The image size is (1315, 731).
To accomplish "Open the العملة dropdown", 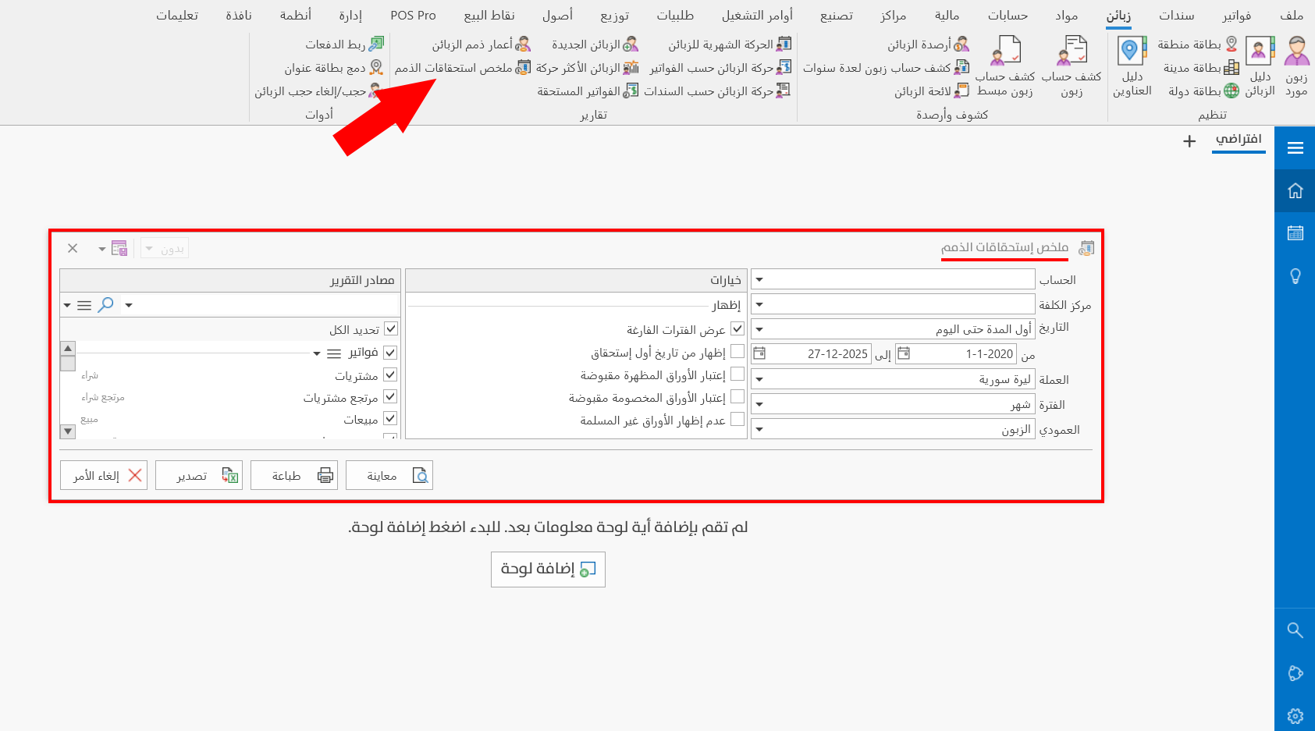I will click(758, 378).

◇ ◇ ◇ ◇

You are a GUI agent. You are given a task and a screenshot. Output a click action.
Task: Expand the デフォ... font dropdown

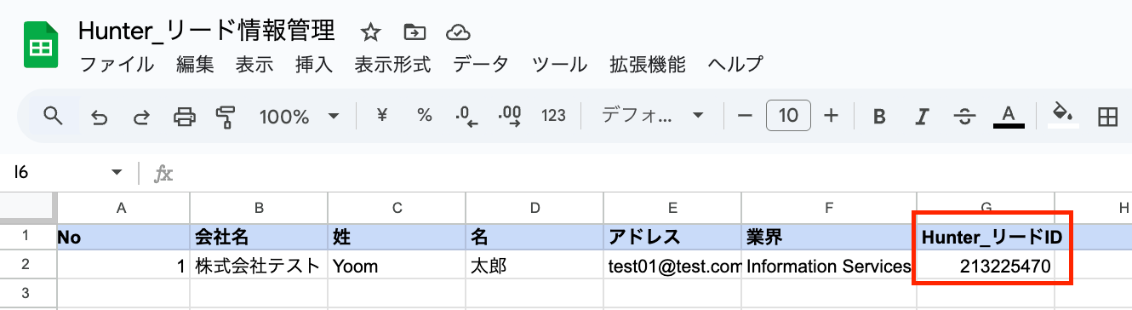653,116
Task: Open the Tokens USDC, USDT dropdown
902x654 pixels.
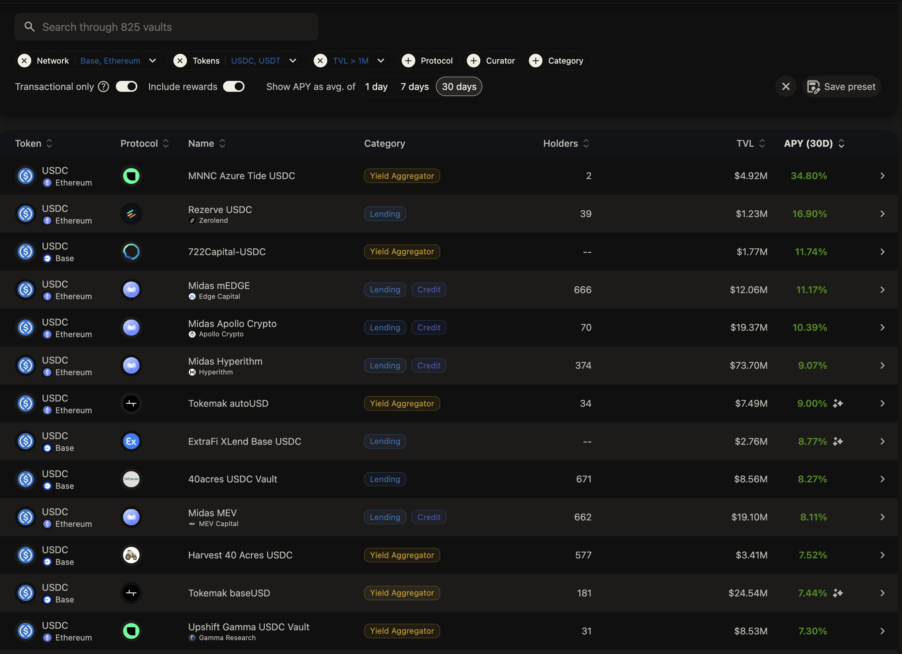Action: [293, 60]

◇ ◇ ◇ ◇

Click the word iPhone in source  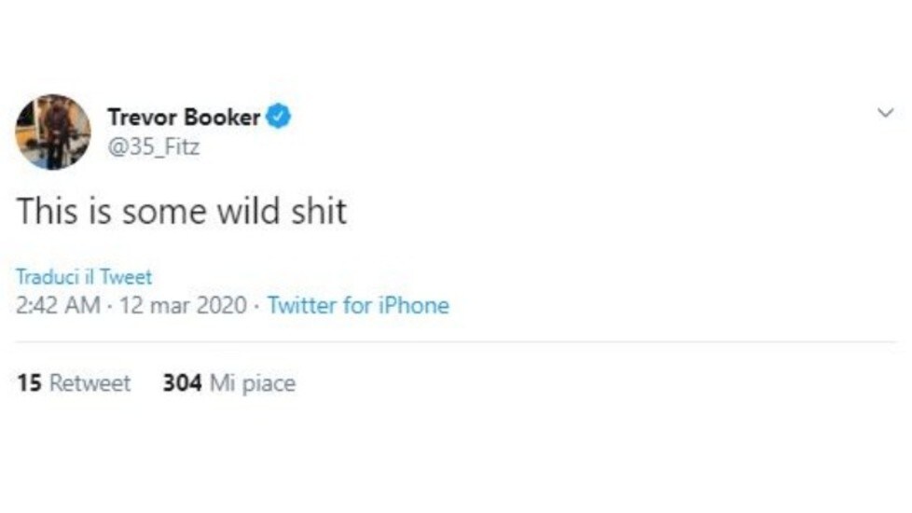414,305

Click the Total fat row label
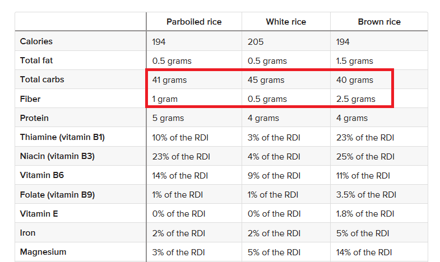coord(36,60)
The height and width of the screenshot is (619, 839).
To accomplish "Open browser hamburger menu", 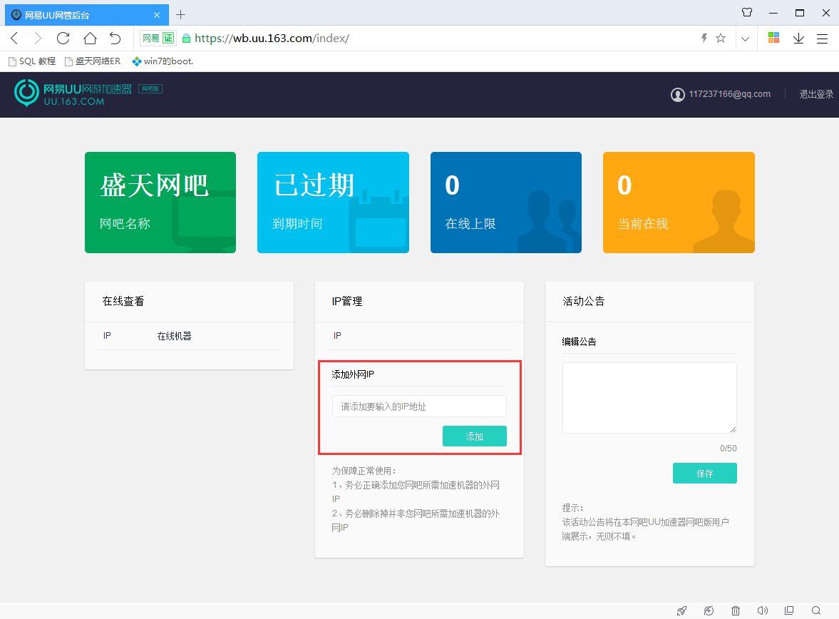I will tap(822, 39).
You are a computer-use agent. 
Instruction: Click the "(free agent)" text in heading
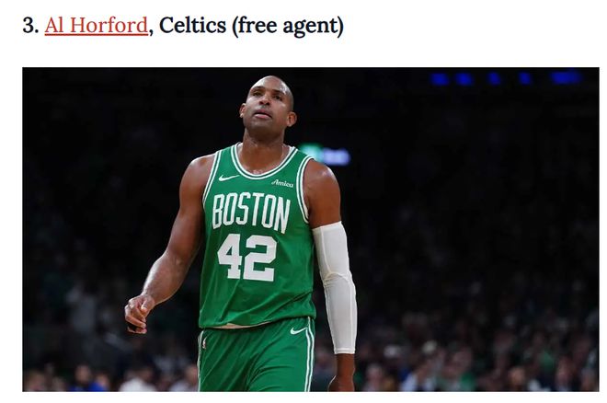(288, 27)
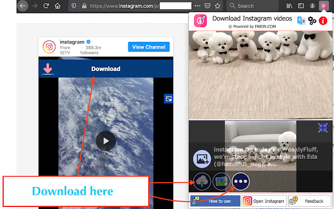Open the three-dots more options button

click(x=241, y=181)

◇ ◇ ◇ ◇

▶ [Do this]: Write out the data again, beginning at the line that has "You are a GUI" and stopping after the line that has "Action: [293, 60]", with the requests kept and every coordinate in the answers shifted up by 135. Leave out the pictures.

▶ [Written answer]:
You are a GUI agent. You are given a task and a screenshot. Output a click action.
Task: Expand the デフォ... font dropdown

788,251
Task: Open the Tokens USDC, USDT dropdown
902x654 pixels.
Action: [428, 195]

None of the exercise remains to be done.